Jennifer, Gina and Elizabeth are all on the same team; they are leading by one point and score 2 points. Will is up last and to win must have grilled everything to perfection. He scores 3 points and it all comes down to the burger. None of the men were able to produce a well-done burger, Will’s is perfect.

For winning, the men will be whisked away on a private jet to Palm Springs for a little relaxation. Paul knows he is a big deal and that is why he is getting a private plane.

Chef Ramsay sends them off and turns around to the ladies. He reminds them that they were three up on the men; he calls out Elise and Carrie, and tells them they screwed it for their team. Elise looks like her head is going to pop off. He tells the ladies that their day is going to be drawn out and miserable. It starts off with having to clean the grills and will end with “an unusual meat delivery”. If you were watching the previews you were shown what this is, and honestly I couldn’t do it.

Elise is busy blaming Carrie for everything, while she stands around doing nothing. Carrie is on hands and knees scrubbing a grill top. Human nature is funny. It’s always the people that get along with no one that say “I don’t understand, I get along with everyone”. Her carrying on about Carrie is just aggravating the rest of the red team.

Meanwhile, out at the airport, the guys are getting ready to board the plane with Chef Ramsay. The plane lands and they head over to the Palm Springs Ariel Tram for lunch at the top of the springs.

Oh gosh, my question about the meat is answered. I would have MUCH preferred seeing it donated to a shelter. Instead it is all wasted and put into a blender by Andi, sous-chef for Red team. They will be drinking their lunch as part of the punishment for the loss. It is a chunky, fat-enriched, meat-shake. The ladies are holding their noses to try and get it down. Personally I would go hungry.

The guys are sipping wine and having a meet and greet with Chef Ramsay. He is going around the table asking the guys why they do this, what the motivation is. Monterray speaks about his wife and 6 children. Will talks about his father’s wishes that in every generation they step up to the plate and bring more pride to the surname; he takes that seriously. Chef Ramsay then makes the mistake to ask Brendan. He goes, on and on (and on) about how well-to-do his family is with doctors and lawyers, how he has always been labeled as having potential, and Thanksgiving meals around the table. Monterray looks like he might want to show him the quick way back down to the car. Will sums it up nicely to the pantry diary cam, and I quote, “blah, blah blah, blah blah blah blah…”

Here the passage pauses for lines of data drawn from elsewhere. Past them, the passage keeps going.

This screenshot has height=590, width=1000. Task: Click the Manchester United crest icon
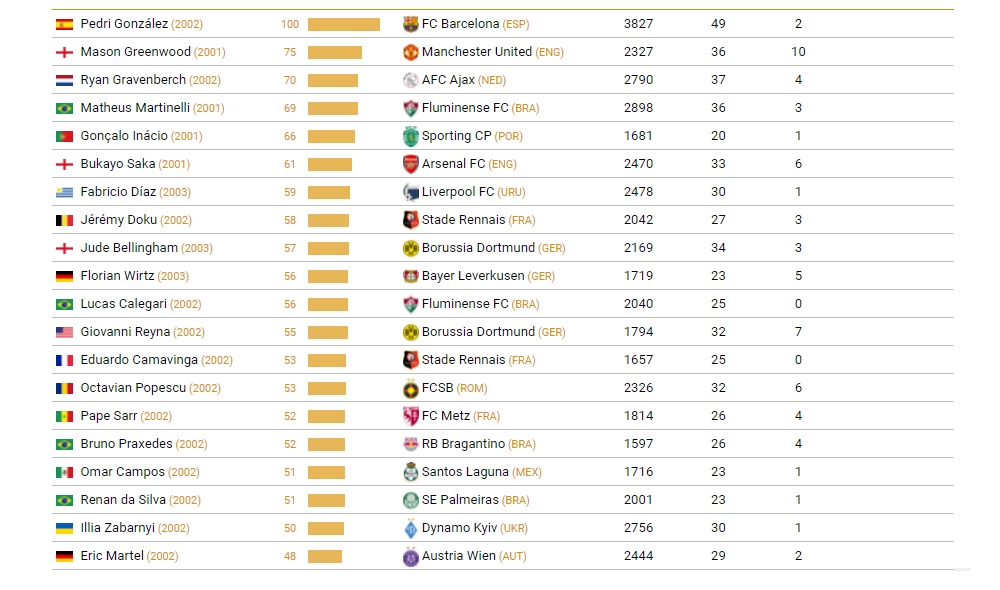click(x=410, y=52)
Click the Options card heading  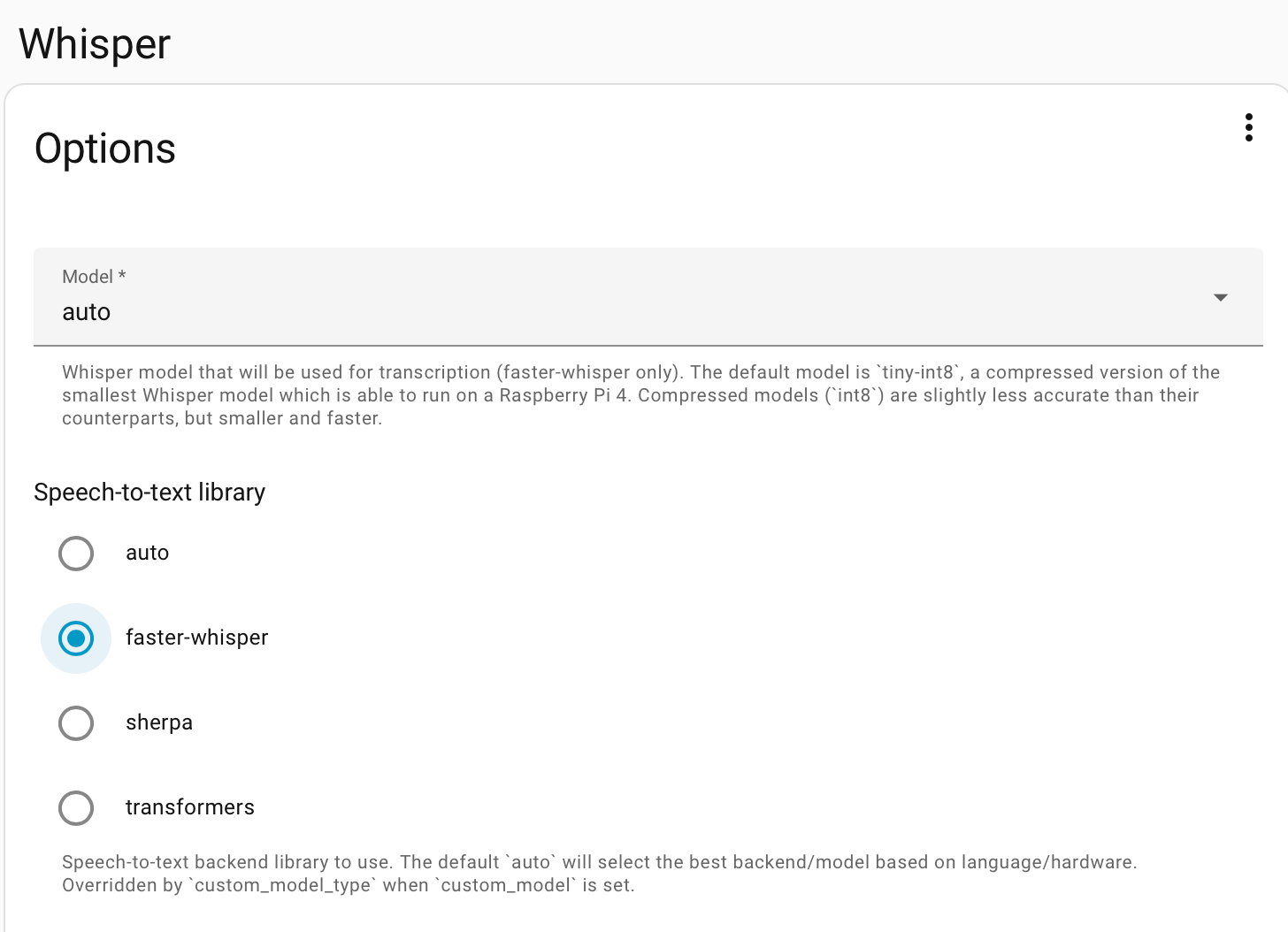[105, 149]
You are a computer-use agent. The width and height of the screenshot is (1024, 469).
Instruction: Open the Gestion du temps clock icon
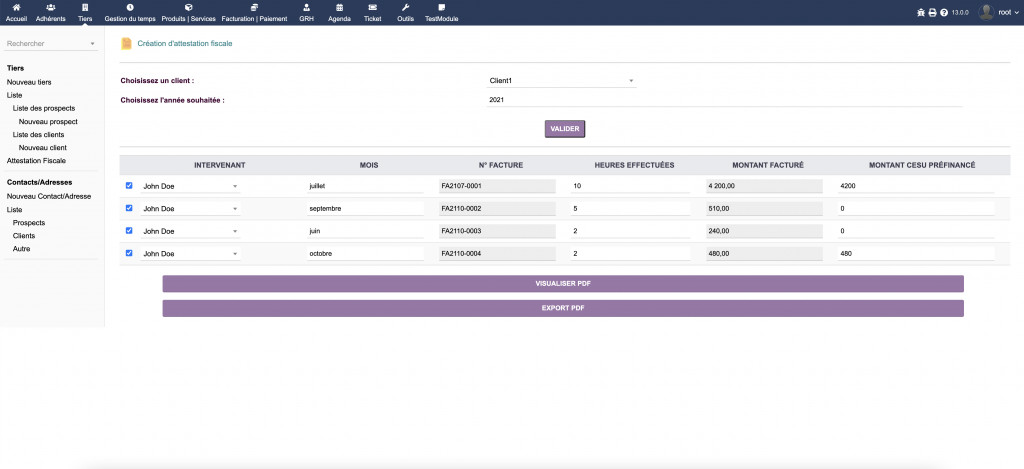pyautogui.click(x=130, y=8)
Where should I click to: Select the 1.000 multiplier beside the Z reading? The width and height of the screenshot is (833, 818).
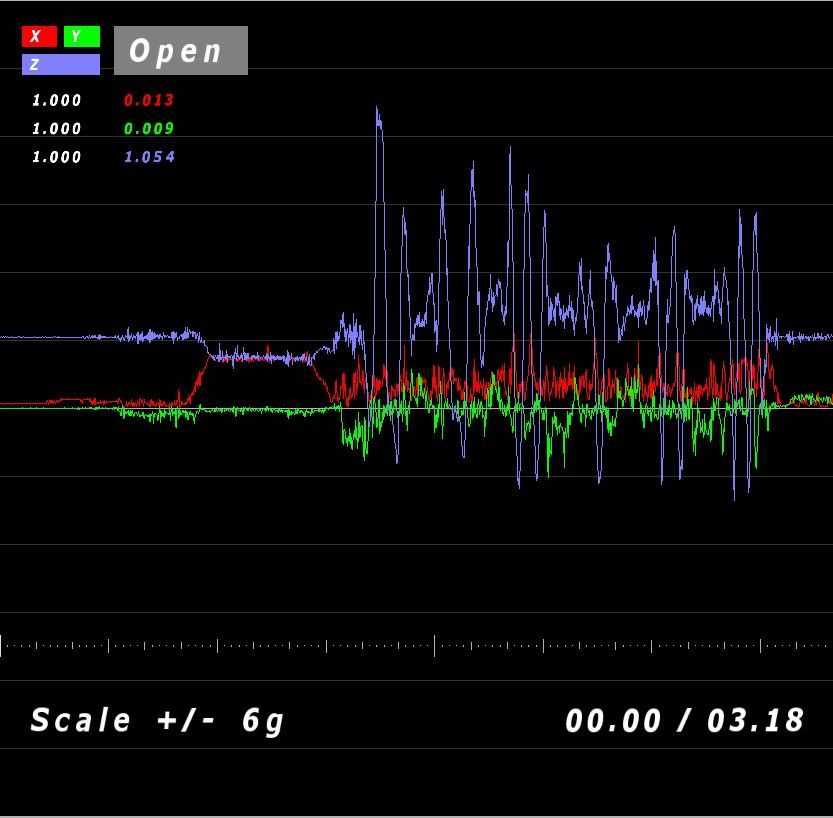tap(57, 157)
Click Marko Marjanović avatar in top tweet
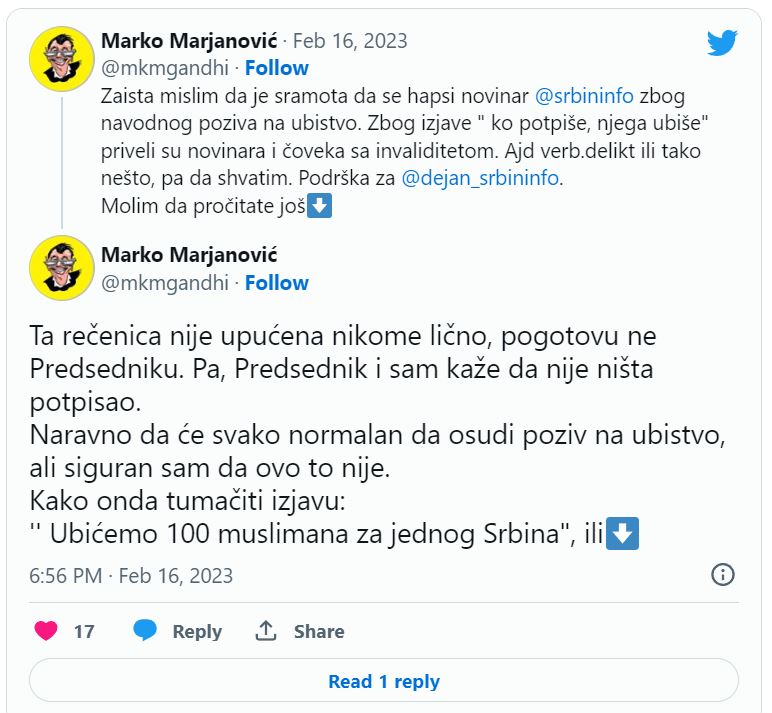Viewport: 772px width, 713px height. click(62, 58)
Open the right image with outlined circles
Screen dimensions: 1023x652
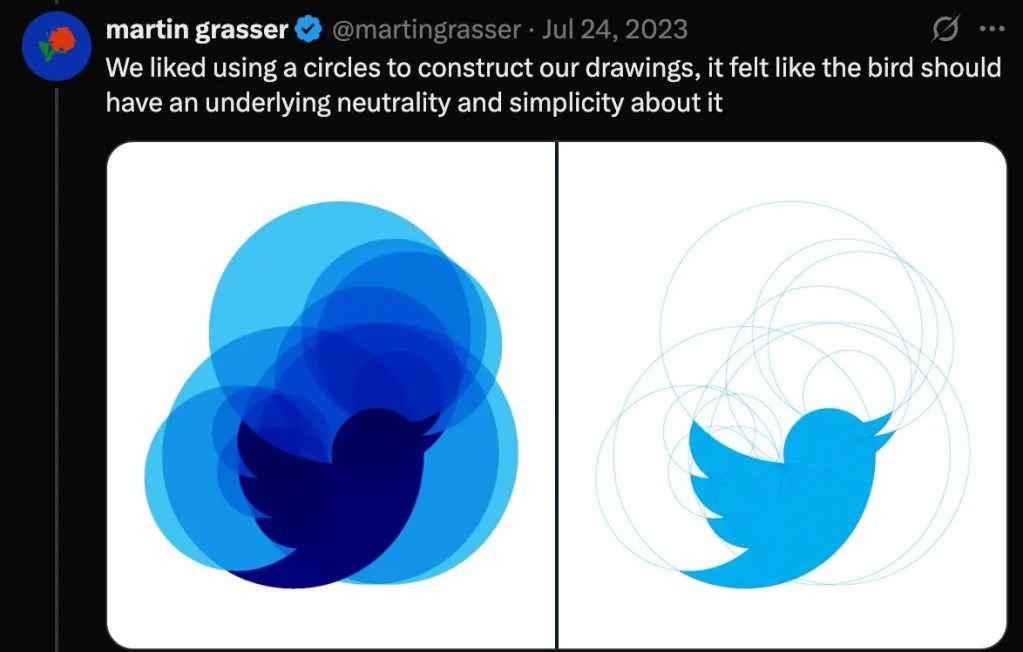(x=782, y=395)
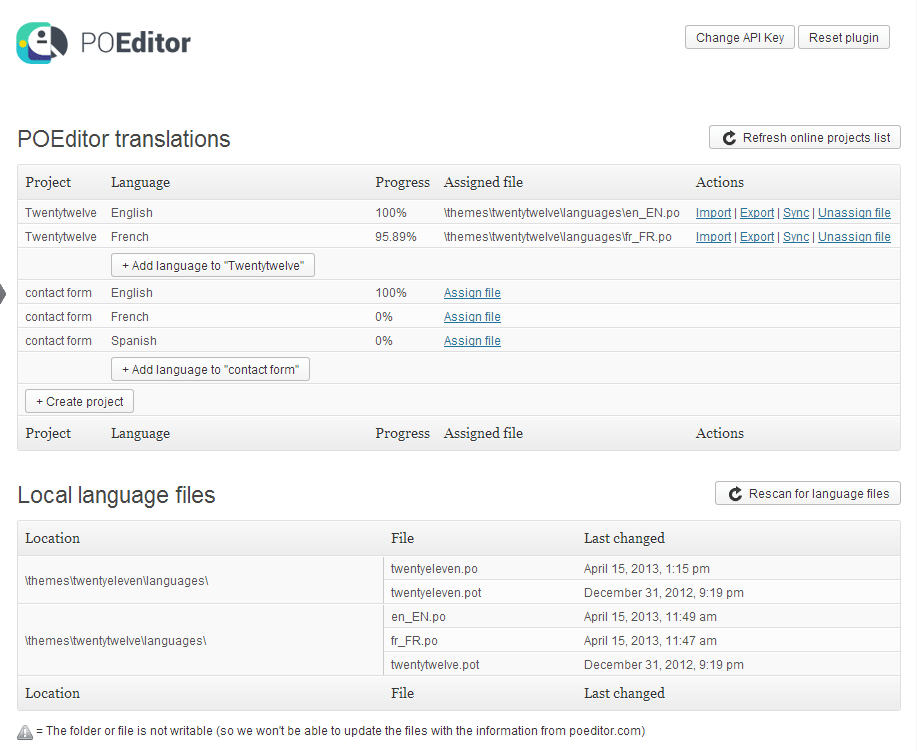Image resolution: width=917 pixels, height=751 pixels.
Task: Select the twentytwelve.pot file row
Action: [x=435, y=665]
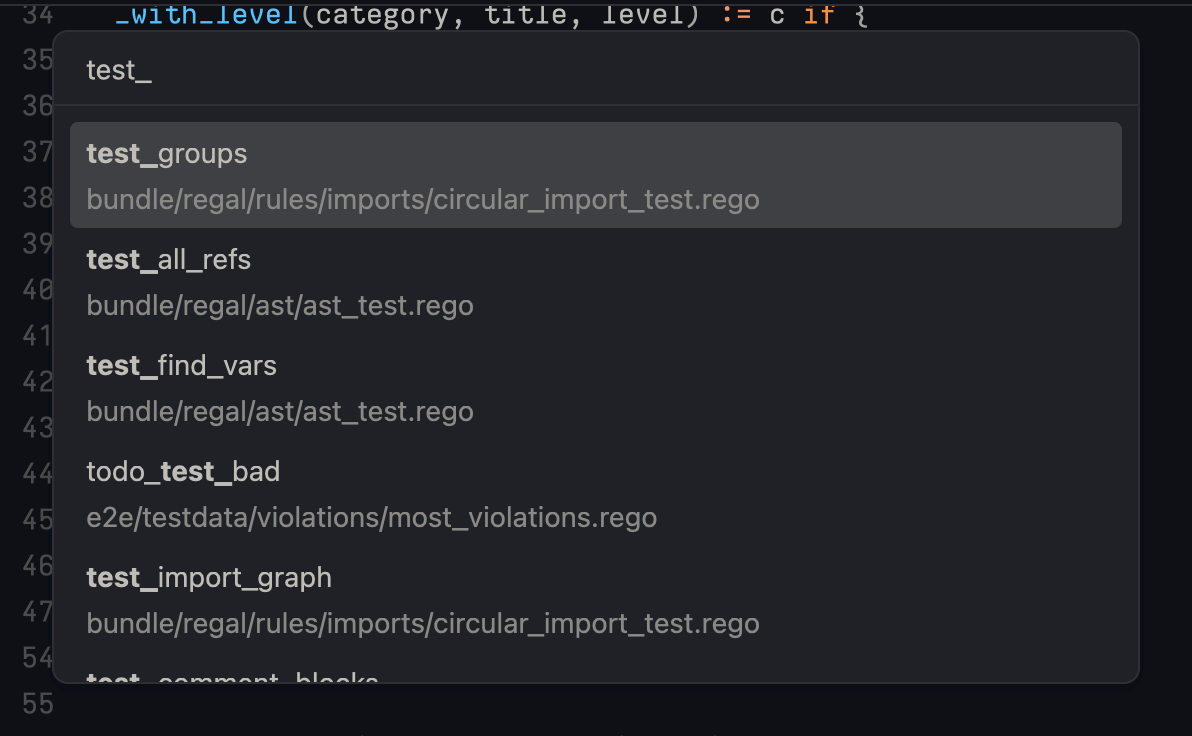Open circular_import_test.rego under test_import_graph

[x=423, y=623]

Over at Hell’s Kitchen, the ladies have their first delivery; it is half a cow. Honestly it is enough to make me want to go back to a meat-less diet. They then have to butcher it, which they all seem to be enjoying maybe a little too much. While peeling a huge amount of potatoes, the women seem to be bonding. They are quizzing each other on techniques of the menu; it appears to be very calm. They are reviewing each of the different stations and what exactly is needed to prepare each dish. If they stay on task like this, service should go well for them tonight.

At the end of the day the women are quietly studying; the men are drinking. Carrie is hanging out with the guys drinking out of a bottle of wine, flirting with Brendan. I think this might be worse to watch than the cow. Ok, it is worse than the cow. Carrie wishes Brendan a good night and walks off, only to call him to her. She quietly complains that she isn’t getting any exercise here, and Brendan offers to help with that. Will isn’t the only observant pantry cam interview today; Elise has the same type of one word conversation. Her repetitive word is skank. I guess Carrie gives up on her quest for Chef Ramsay, as she invites Brendan into her room and they shut the door.

The following day it is time to prep for dinner service. Jonathan howls the cry of the wolf pack and their readiness to win. I know stress causes headaches, does stupidity? Even the narrator comments on Jonathan’s attempt to find his inner wolf. Over in Red, everyone is gathered around formatting a plan. They divide up and take every single menu option on. They check each station to make sure it is completely prepped for service. I have never seen a team this organized, this early on. In theory it should pay off … in theory.